(YOUR ASSIGNMENT): Below this line are records; write out exactly the lines from the one containing "Disclaimer (239, 2073)" through the one containing "[Mailchimp - email", with the pictures left out.

(Stored items from a collection)
*** Begin section ***
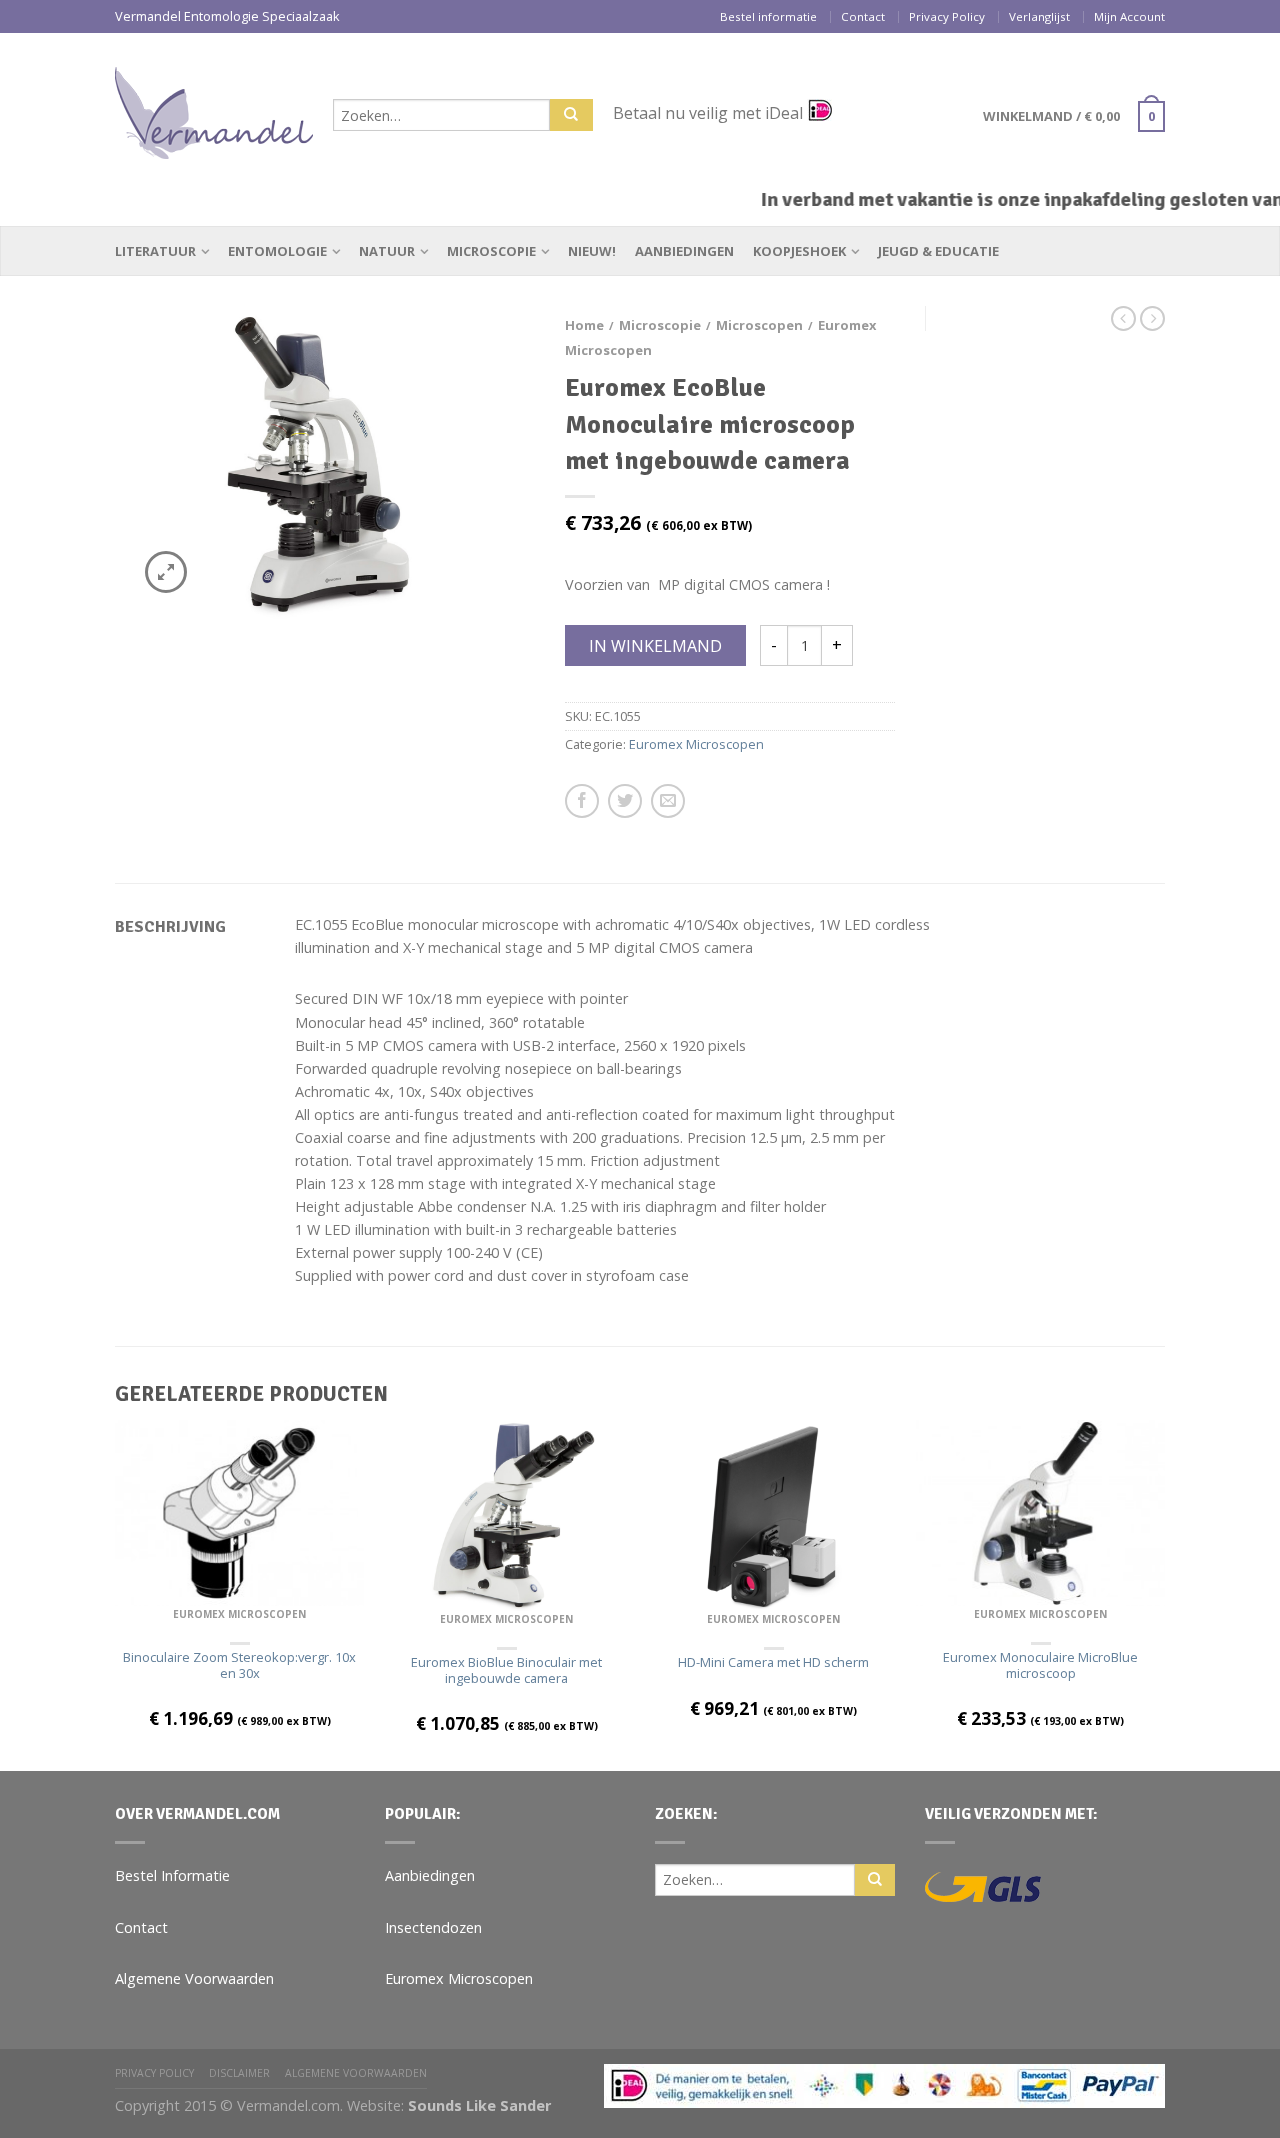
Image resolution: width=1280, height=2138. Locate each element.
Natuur (387, 251)
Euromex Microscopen (696, 744)
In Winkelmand (655, 646)
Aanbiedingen (684, 251)
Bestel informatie (768, 16)
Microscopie (491, 251)
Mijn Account (1129, 16)
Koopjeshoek (799, 251)
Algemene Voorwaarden (194, 1978)
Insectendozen (433, 1927)
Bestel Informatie (172, 1875)
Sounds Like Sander (479, 2105)
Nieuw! (592, 251)
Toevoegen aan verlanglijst (485, 356)
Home (584, 325)
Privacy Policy (947, 16)
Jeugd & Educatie (938, 251)
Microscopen (759, 325)
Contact (863, 16)
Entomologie (277, 251)
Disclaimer (239, 2073)
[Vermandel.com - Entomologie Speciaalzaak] (214, 108)
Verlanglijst (1039, 16)
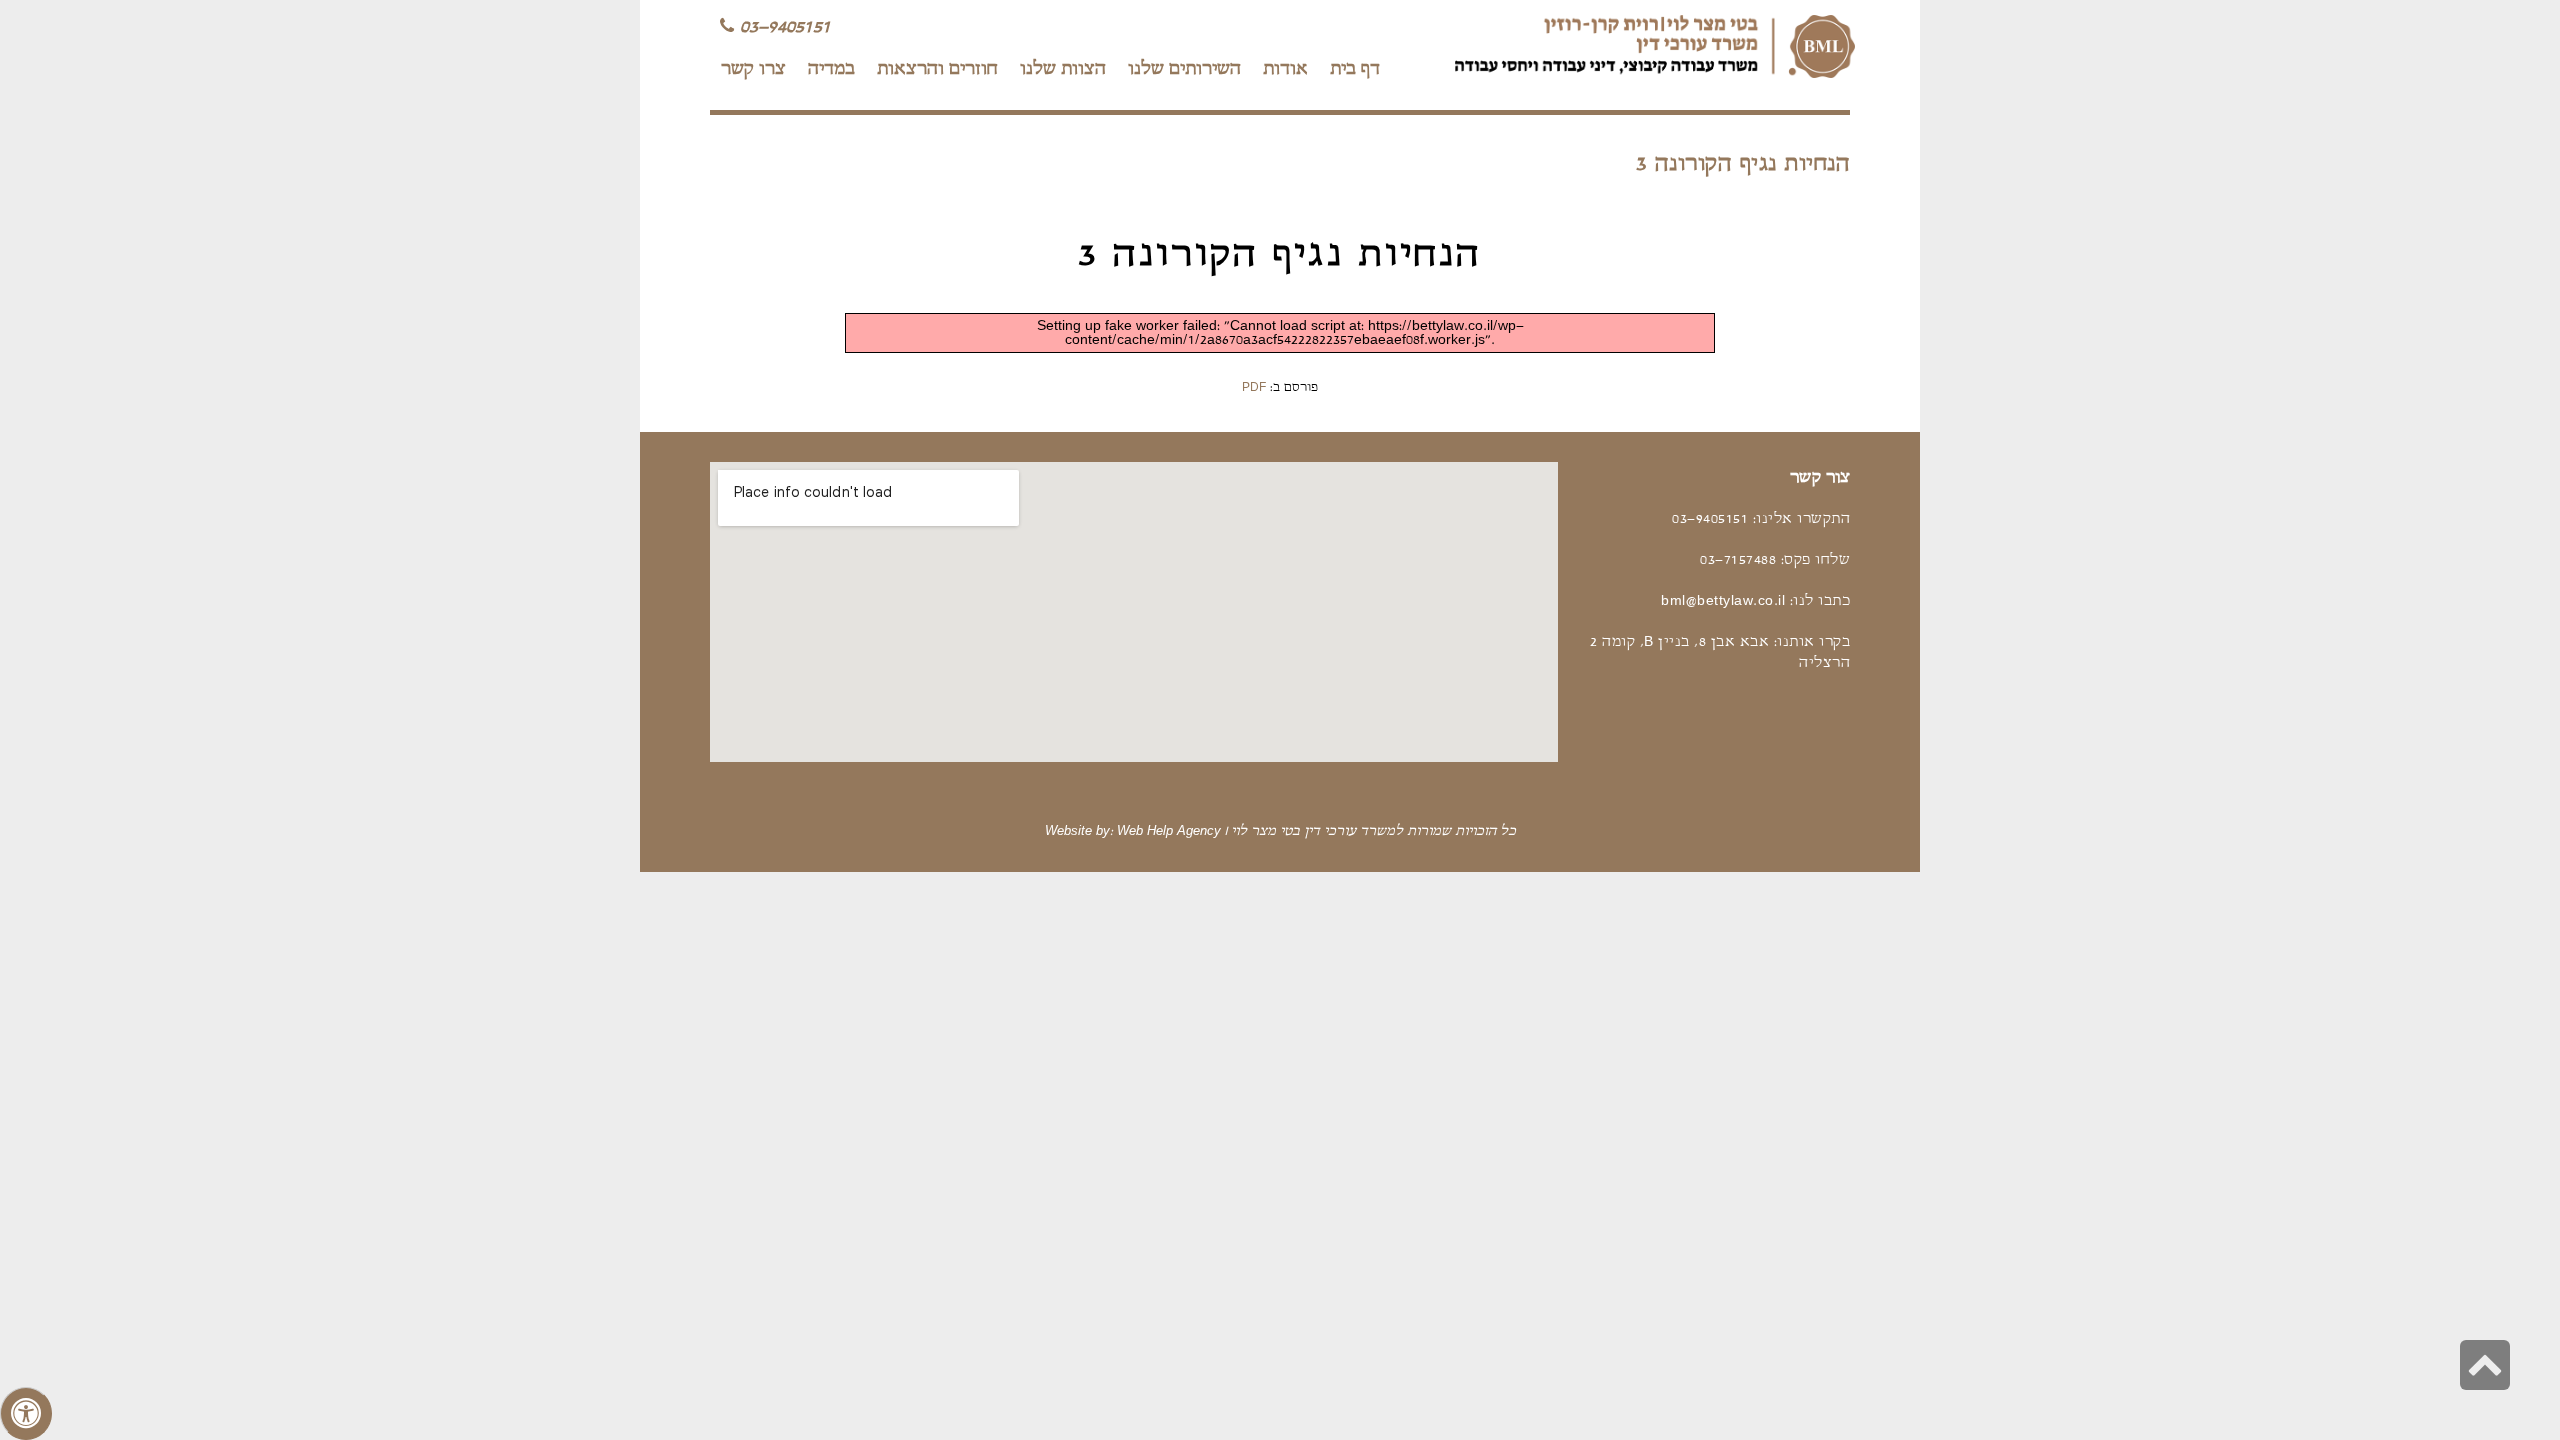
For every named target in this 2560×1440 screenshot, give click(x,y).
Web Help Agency (1169, 831)
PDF (1254, 388)
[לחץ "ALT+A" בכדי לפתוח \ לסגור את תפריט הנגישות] (26, 1413)
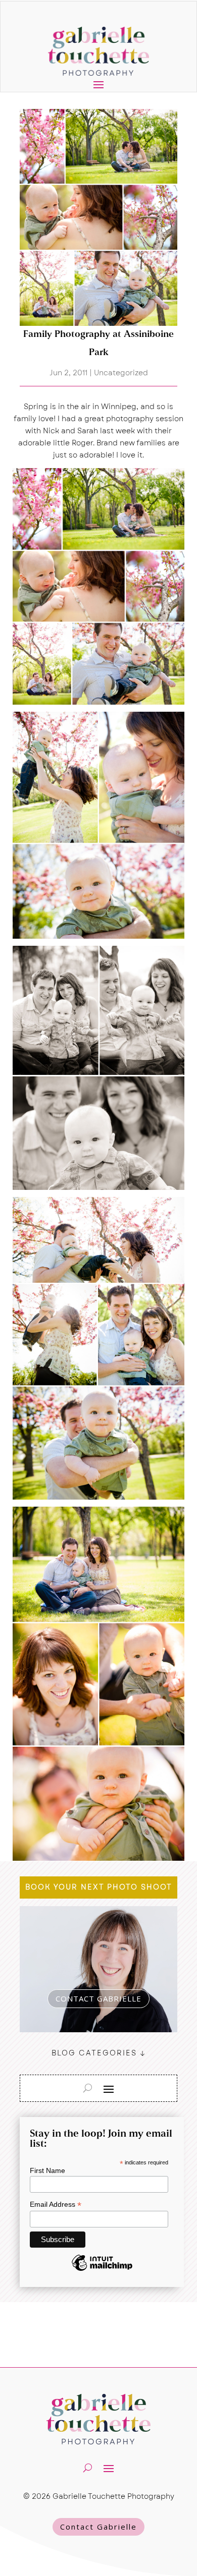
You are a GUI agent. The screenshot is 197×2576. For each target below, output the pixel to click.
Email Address (55, 2204)
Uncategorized (121, 373)
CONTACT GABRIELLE (98, 1998)
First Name (47, 2170)
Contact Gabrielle (98, 2527)
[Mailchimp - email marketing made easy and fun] (102, 2270)
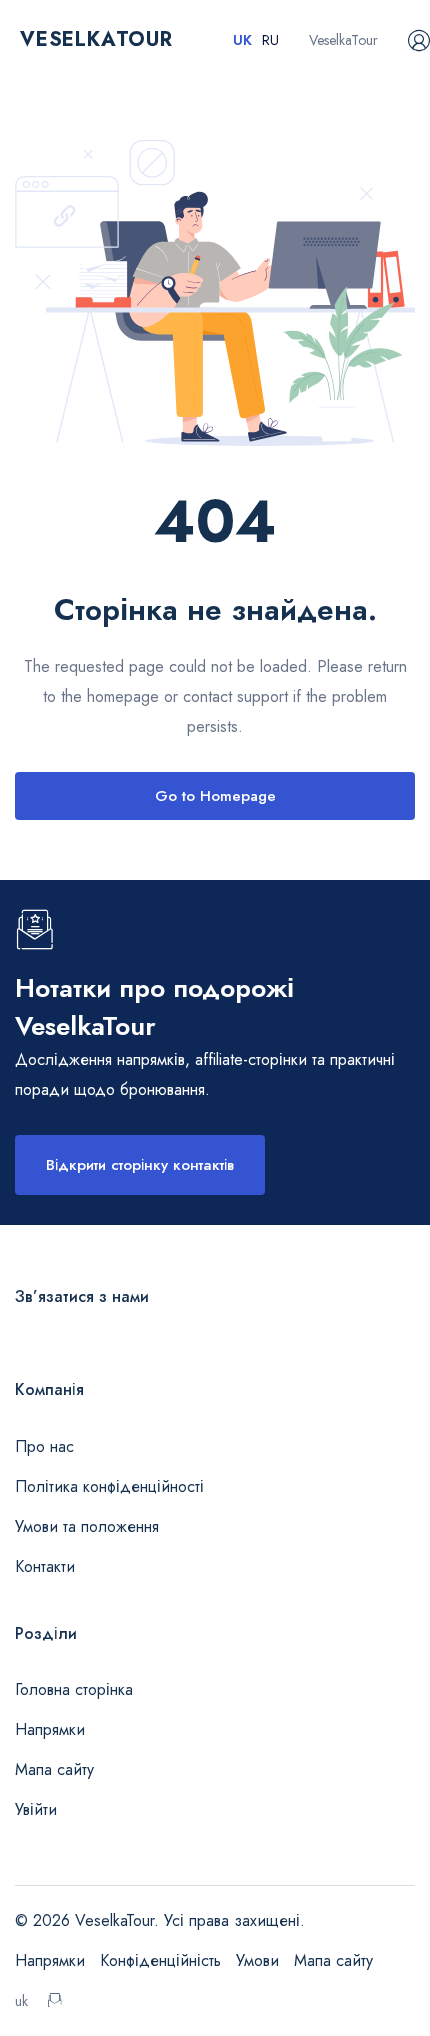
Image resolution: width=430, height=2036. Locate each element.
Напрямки (50, 1729)
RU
*** End section ***
(TASK RESULT):
Disclaimer (239, 2073)
[Vermandel.com - Entomologie Speciaalzaak] (214, 108)
Verlanglijst (1039, 16)
For every named target in this 2560×1440 screenshot, give click(x,y).
Web Help Agency (1169, 831)
PDF (1254, 388)
[לחץ "ALT+A" בכדי לפתוח \ לסגור את תפריט הנגישות] (26, 1413)
You are a GUI agent. The screenshot is 197×2576. For each target below, output the pixel to click.
Email Address (55, 2204)
Uncategorized (121, 373)
CONTACT GABRIELLE (98, 1998)
First Name (47, 2170)
Contact Gabrielle (98, 2527)
[Mailchimp - email marketing made easy and fun] (102, 2270)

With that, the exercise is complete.